The Cost of Ones Work

For more than a decade I devoured romance novels the way I still devour potato chips.

Throughout the mid 80's and 90's, my favorite author was Johanna Lindsey, who might be labeled by some as the undisputed queen of romance.


This was my introduction to her writing, and this book was all it took to get me hooked and want more.

Even if money was tight, there still seemed to be a way to hit a bookstore, browse her selection, find something I hadn't yet read, and buy it.

But, then she did something I still equate to as having stabbed me right through the heart.

The paperbacks were replaced with hard cover novels, and at a cost of more than double the paperback version -- which weren't being offered btw.

Suddenly it wasn't even an option to buy any of her works.

A hard cover the size of coffee-table books I still believe should be relegated to photography and nothing else started at $14.99 and went up to unholy sums, pricing me right out of the market.

Heck, even if I had been able to afford that price, I couldn't imagine myself being able to read comfortably in bed anymore with something that large and heavy in both hands.

Prior to the e-Age, I remember becoming increasingly dismayed by the fact that what once cost $3.95 was suddenly $4.99 and then $5.95 for any paperback novel. Now at $7.95 to $12.99 a pop, the library is my new best friend.

Today, via Kindle and Nook, ePub and PDF, the issues with size and weight are no longer valid, but cost still is.

What my work is worth depends in large part on readership or fan-base. Being a newbie, I don't have one of those . . . yet.

Believing that everyone feels the way I do about it, I priced my first novel as reasonable and fair as if I, myself, were the buyer and not the other way around -- thinking only of the return on a very personal and lengthy investment -- my time and effort into that first novel.

Learning the importance of a fan base is another reason for keeping it at as reasonably low a price as I am able to do without giving it away for free.
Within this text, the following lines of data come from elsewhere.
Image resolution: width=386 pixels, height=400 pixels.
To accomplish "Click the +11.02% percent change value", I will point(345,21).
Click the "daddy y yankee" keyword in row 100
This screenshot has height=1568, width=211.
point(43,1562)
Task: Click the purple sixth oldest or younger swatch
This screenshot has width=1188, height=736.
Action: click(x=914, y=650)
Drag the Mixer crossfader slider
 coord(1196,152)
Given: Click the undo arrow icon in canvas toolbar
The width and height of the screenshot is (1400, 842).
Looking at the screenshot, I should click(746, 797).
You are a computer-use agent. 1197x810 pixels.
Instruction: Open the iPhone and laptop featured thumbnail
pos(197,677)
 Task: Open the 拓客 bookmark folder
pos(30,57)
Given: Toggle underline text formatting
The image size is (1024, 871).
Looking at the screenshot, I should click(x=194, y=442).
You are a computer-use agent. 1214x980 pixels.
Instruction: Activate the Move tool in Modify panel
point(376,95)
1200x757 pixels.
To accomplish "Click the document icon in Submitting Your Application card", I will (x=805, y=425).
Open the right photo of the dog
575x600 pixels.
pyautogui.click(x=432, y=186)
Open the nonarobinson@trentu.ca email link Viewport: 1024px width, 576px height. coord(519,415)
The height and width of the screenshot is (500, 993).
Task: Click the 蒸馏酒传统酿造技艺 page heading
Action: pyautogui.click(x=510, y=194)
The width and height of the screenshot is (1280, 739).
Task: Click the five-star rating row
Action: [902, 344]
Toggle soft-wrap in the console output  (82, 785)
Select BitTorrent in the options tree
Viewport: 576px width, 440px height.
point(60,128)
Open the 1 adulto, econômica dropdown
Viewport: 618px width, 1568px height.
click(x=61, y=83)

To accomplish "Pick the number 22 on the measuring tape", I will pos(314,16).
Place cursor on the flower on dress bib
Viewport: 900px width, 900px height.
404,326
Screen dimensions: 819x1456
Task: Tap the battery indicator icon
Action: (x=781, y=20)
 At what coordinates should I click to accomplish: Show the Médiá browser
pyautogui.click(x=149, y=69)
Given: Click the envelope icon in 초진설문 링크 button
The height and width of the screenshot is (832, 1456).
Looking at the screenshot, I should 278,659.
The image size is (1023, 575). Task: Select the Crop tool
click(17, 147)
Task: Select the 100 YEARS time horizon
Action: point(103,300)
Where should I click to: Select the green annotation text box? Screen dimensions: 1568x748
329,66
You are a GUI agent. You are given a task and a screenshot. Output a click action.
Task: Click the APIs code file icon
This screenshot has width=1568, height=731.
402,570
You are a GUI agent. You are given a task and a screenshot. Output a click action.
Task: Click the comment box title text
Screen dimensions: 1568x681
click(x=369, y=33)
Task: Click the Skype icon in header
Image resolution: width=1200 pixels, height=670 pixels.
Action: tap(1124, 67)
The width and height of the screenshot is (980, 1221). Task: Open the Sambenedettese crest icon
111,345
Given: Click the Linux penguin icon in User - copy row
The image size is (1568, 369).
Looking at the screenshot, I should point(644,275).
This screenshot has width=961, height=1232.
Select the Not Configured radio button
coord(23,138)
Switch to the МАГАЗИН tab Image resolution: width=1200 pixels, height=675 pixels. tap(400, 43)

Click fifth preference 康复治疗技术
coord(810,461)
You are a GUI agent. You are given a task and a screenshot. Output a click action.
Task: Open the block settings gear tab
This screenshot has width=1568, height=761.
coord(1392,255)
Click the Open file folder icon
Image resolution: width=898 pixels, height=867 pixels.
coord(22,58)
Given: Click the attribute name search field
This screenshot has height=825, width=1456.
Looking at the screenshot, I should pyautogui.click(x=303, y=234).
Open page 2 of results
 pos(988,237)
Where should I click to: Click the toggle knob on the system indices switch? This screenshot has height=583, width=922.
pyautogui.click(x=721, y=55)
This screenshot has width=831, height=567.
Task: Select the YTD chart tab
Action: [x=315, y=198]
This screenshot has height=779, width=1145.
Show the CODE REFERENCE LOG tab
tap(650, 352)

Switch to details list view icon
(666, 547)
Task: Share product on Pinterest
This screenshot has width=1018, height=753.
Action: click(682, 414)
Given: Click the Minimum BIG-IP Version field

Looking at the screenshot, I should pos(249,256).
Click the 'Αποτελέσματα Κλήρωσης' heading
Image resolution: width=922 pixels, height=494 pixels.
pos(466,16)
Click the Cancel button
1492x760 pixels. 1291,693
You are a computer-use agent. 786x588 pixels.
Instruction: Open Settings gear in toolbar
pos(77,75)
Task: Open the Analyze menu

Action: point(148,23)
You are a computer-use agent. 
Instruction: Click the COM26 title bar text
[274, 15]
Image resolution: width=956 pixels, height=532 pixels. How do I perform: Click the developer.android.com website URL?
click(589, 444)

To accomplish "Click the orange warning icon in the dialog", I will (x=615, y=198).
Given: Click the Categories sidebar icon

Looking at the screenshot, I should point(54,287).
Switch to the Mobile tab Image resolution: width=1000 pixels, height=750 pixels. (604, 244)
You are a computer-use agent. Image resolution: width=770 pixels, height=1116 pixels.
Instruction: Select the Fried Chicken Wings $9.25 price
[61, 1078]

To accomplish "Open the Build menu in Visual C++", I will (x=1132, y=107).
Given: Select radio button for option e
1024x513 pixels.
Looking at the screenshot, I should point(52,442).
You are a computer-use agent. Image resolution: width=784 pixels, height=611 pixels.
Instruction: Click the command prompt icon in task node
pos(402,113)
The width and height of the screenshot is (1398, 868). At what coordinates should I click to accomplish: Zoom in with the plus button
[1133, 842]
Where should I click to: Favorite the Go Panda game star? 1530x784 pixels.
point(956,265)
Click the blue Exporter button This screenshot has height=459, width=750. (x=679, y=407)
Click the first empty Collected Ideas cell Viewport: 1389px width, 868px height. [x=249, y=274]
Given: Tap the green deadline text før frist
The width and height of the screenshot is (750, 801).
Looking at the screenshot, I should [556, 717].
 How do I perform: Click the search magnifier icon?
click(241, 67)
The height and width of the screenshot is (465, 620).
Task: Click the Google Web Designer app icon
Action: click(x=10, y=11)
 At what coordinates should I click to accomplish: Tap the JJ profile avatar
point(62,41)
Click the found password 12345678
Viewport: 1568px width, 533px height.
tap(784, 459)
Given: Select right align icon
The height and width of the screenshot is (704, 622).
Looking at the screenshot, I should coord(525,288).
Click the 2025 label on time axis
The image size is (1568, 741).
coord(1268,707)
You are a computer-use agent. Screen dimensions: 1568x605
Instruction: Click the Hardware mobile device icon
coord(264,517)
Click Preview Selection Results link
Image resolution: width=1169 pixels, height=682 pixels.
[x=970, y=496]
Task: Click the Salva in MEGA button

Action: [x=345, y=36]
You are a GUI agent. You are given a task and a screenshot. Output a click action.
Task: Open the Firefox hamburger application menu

And, once there are a few other novels under my belt, offering free copies won't be as much of an issue or affect my bottom-line as deeply as it would were I to do it today.

Then there are ARCs: a surprisingly great way to get yourself noticed, and as long as you don't make the mistake of offering them to people IN RETURN FOR a favorable review.

Saying I don't want to make my mark in the world of Romance Novel Writing and never considered the idea of making a living as one would be lying.

I do on both counts.

Just not overnight sensation, and not in made-into-a-blockbuster, Twilight, or Harry Potter fashion . . .

and more in another Johanna Lindsey, Lisa Kleypas, or Nora Roberts kind of way.

The above-mentioned Divas have a right to decide on whatever way they intend to sell their work since they've earned it.

Just know that if the day ever does come when my name ends up among such prestigious ranks, that my memory of having been stripped of any and all rights to reading my used-to-be-a-favorite author's work is likely to prevent me from ever becoming a Diva with an attitude.